The UK government has agreed to sign-up to a Labour-led move that will exclude the NHS from the EU-US TTIP deal that is currently under discussion. Labour leader Jeremy Corbyn is a big critic of the Transatlantic Trade and Investment Partnership (TTIP) and his backbenchers have led the call for an amendment to protect the NHS to be enshrined in law.

More than 25 Tory MPs are said to have signed the amendment amid the prospect of an embarrassing defeat in the Commons. Downing Street has agreed to the measures. Cameron's rebels were said to have been willing to join forces with Labour and the SNP to make an amendment to the Queen's Speech to safeguard the NHS.

The secretive TTIP agreement between the EU and the US is essentially a deal which aims to cut business tariffs and regulatory barriers between the US and EU countries. This will potentially make it easier for businesses to access either side of each other's markets.

Proponents argue that the increased free trade will promote multilateral economic growth but concerns have been raised about the pact's secrecy and that it will make it difficult for national governments to regulate their own markets.

Critics in the UK are concerned that the deal could potentially impact the NHS by allowing private firms running health services to sue the British government if they chose to return the services to the public sector.

A Number 10 spokesman told the BBC that they would accept the amendment: "As we've said all along, there is no threat to the NHS from TTIP. So if this amendment is selected, we'll accept it."

A Commons defeat would be particularly embarrassing as an amendment to the Queen's Speech, which is written by the Prime Minister and sets out the government's legislative programme for the year ahead, has not been challenged successfully since 1924.
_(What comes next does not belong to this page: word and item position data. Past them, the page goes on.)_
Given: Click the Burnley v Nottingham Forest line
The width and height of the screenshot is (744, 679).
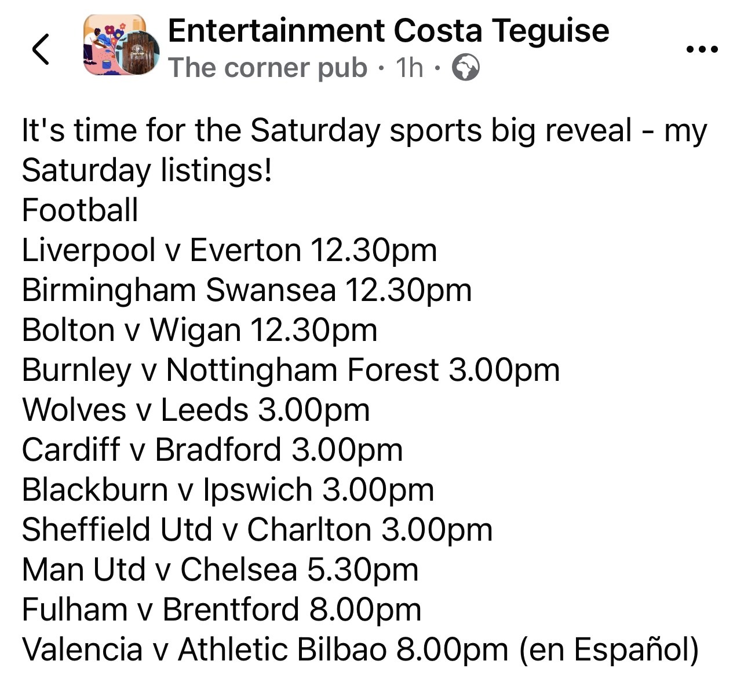Looking at the screenshot, I should tap(291, 370).
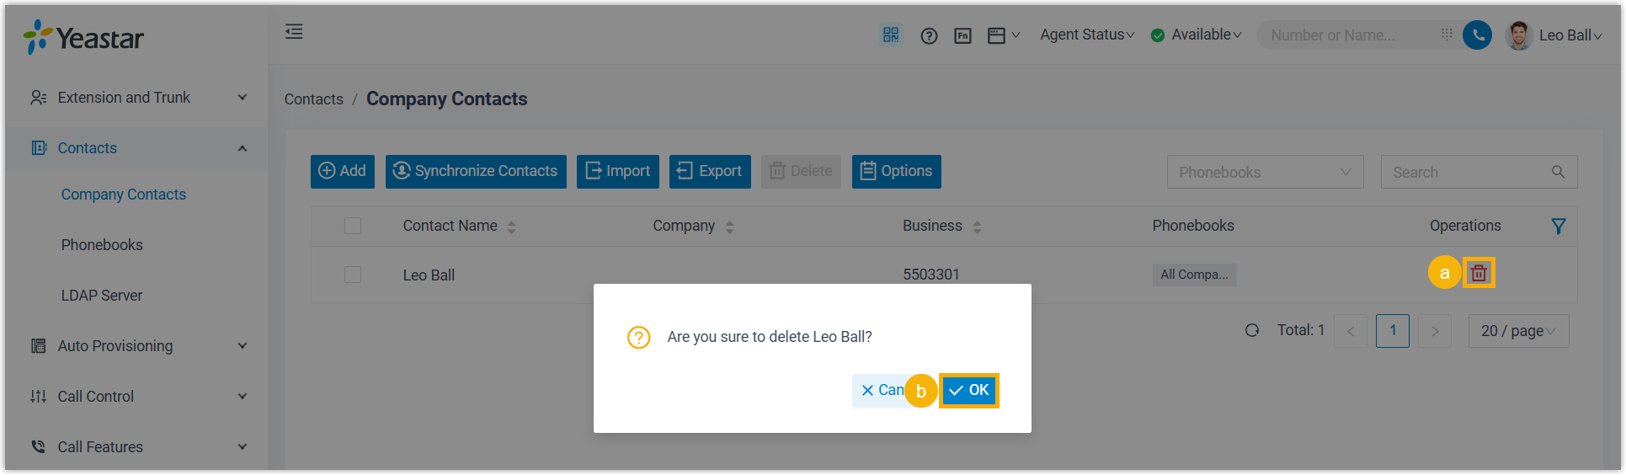Click the blue phone dial icon
The width and height of the screenshot is (1626, 475).
pos(1477,35)
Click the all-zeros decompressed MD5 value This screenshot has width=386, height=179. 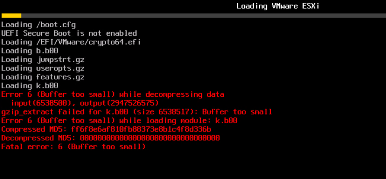coord(150,138)
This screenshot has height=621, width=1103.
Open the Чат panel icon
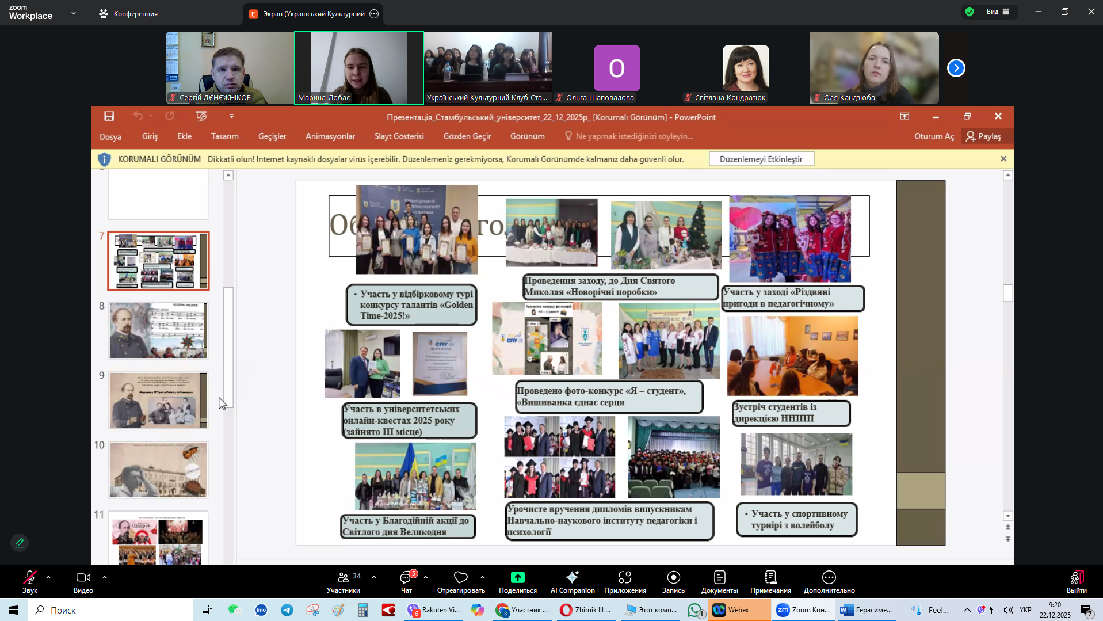[x=406, y=578]
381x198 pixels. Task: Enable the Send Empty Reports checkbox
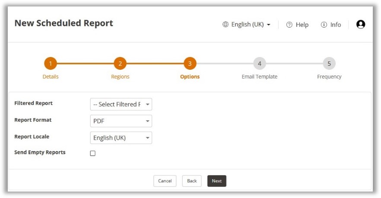(x=92, y=153)
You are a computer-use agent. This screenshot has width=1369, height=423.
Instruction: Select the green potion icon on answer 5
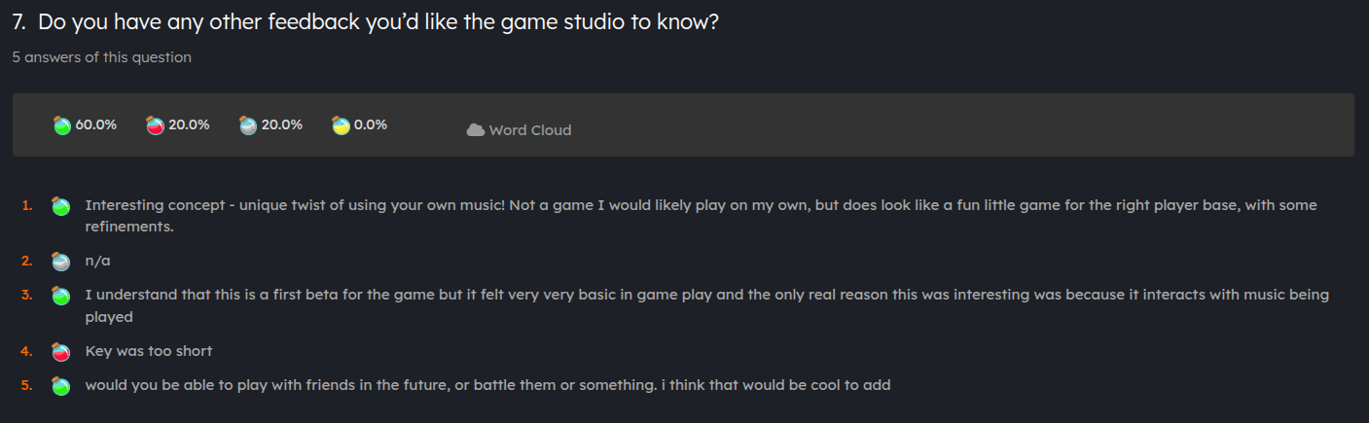click(x=61, y=385)
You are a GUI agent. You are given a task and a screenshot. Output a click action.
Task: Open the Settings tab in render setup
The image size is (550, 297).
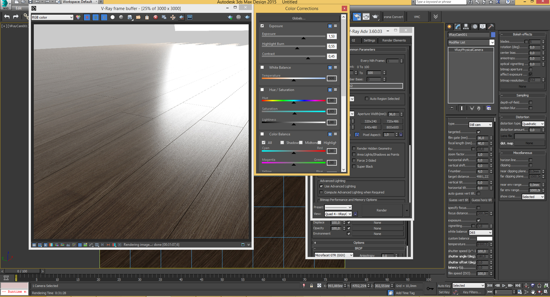coord(369,40)
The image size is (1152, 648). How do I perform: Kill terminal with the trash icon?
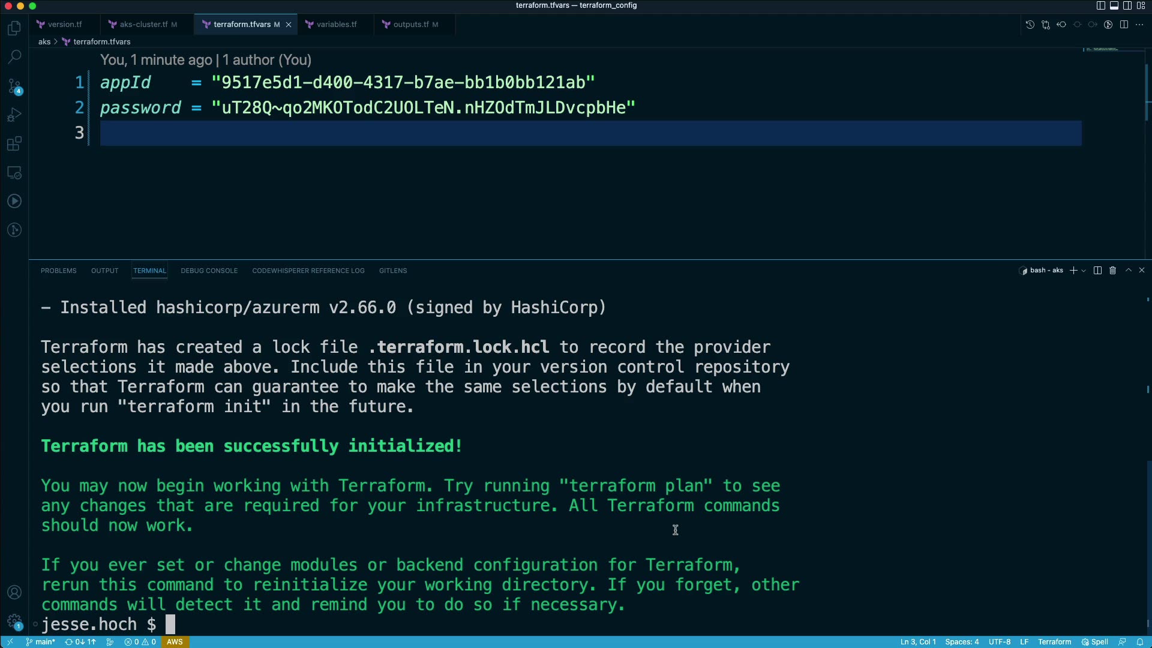[x=1112, y=271]
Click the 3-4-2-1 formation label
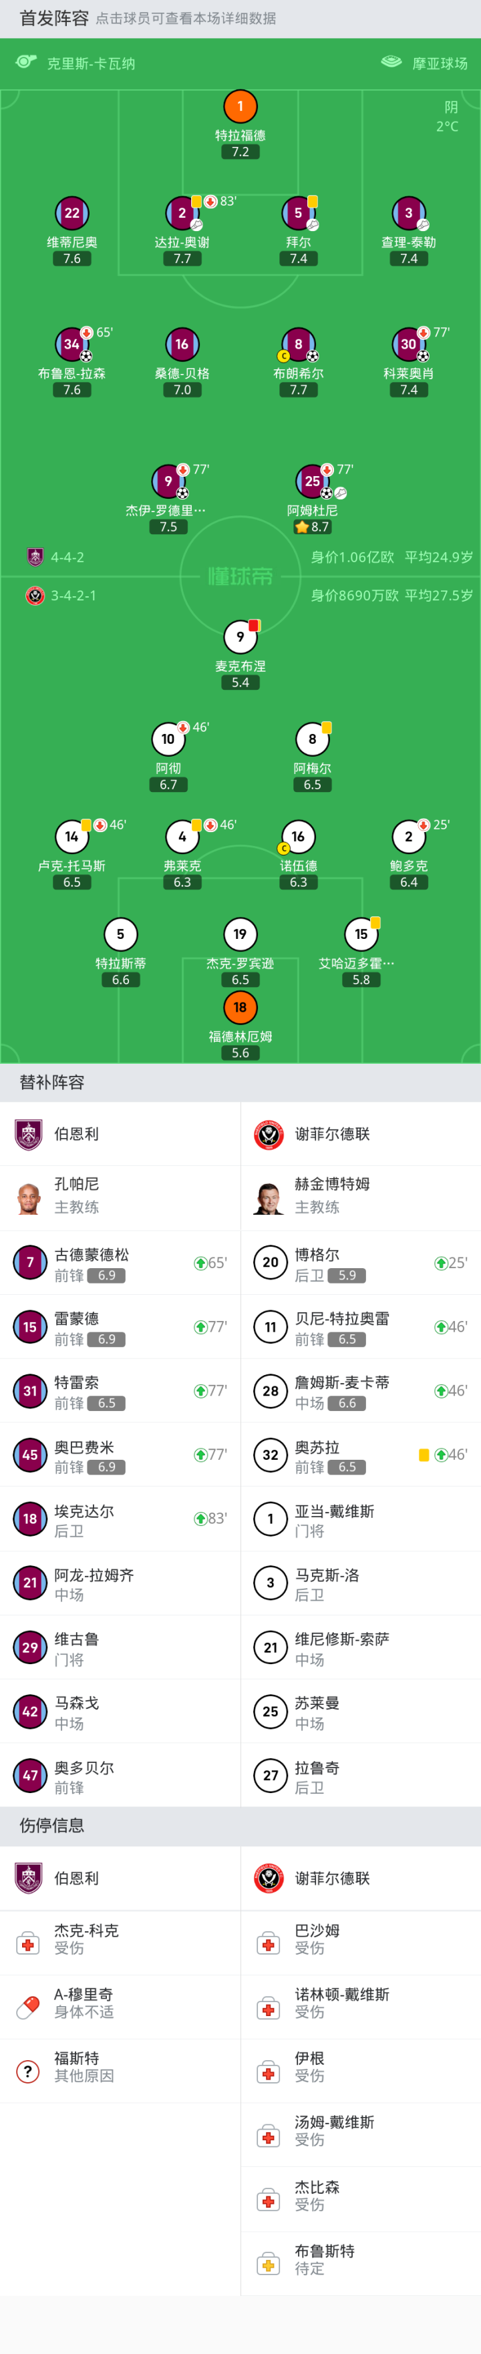This screenshot has height=2354, width=481. click(x=73, y=595)
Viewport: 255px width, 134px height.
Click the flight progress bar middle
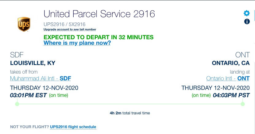click(x=130, y=104)
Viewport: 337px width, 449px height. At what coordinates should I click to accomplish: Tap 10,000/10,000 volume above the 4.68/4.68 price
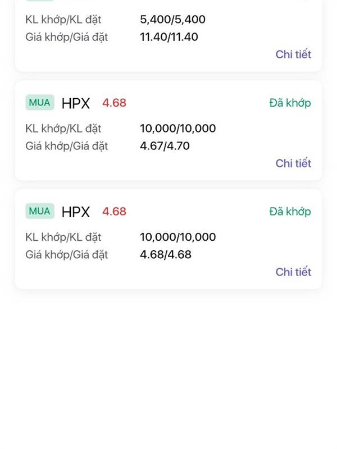177,237
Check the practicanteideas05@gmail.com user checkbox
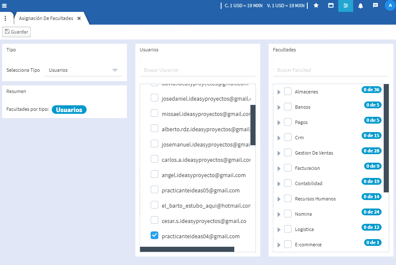The width and height of the screenshot is (396, 265). coord(154,189)
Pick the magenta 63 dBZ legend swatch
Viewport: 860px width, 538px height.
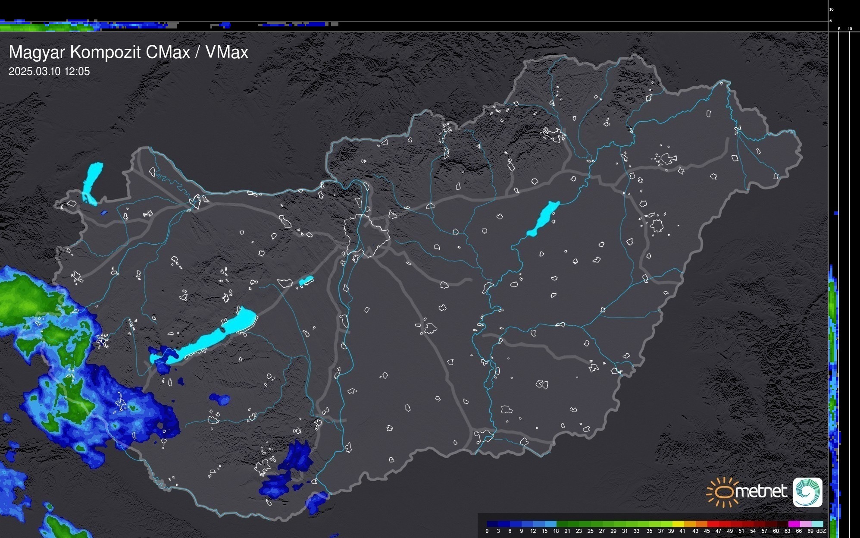click(x=794, y=524)
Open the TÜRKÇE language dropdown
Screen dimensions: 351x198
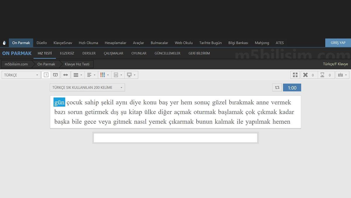[20, 75]
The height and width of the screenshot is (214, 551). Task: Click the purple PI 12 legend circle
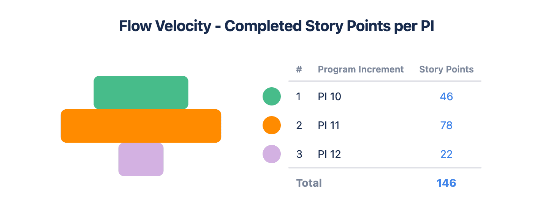(272, 154)
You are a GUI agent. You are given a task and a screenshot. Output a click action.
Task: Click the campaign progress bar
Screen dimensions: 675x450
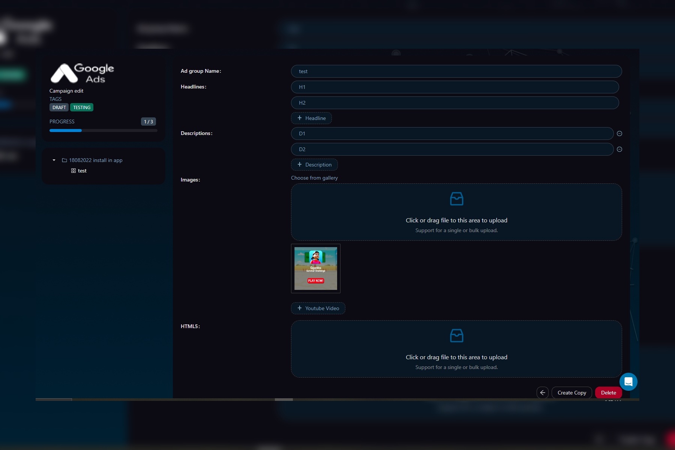(103, 131)
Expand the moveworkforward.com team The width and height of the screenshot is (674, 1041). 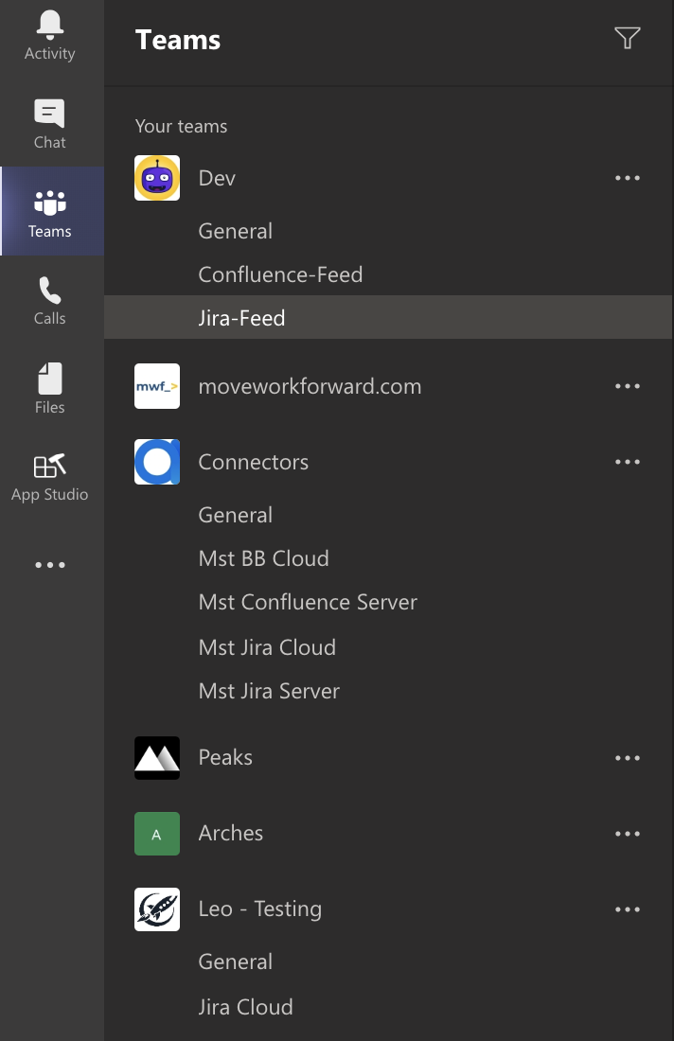(x=310, y=386)
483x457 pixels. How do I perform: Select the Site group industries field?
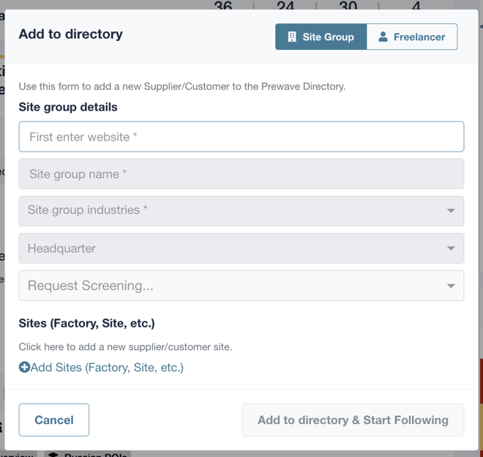[242, 211]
But former Labour minister Rachel Reeves said EU officials have said that health services in its member states will not be affected by the TTIP deal. Writing on the Labour List website, she said: "Those who want Britain to leave the EU need to stop preying on British peoples' love for the NHS by cynically pretending that TTIP poses a threat. It does not.

"They are demeaning their own campaign by arguing a case they know to be untrue. What it will do is open up the American market to British companies, creating opportunities for business that will boost jobs and growth here at home."

But Green Party MP Caroline Lucas said she would vote for the amendment: "The Tory government is a major driving force for TTIP — and David Cameron is one of the deal's top cheerleaders," she said. "If we left the EU, then we could be left with the government negotiating trade deals with the rest of the world. What then?

"With the Tories still in charge, we could then expect the roll out of multiple TTIPs on steroids as Britain negotiated trade deals with countries across the world. That doesn't sound like safety for our NHS to me."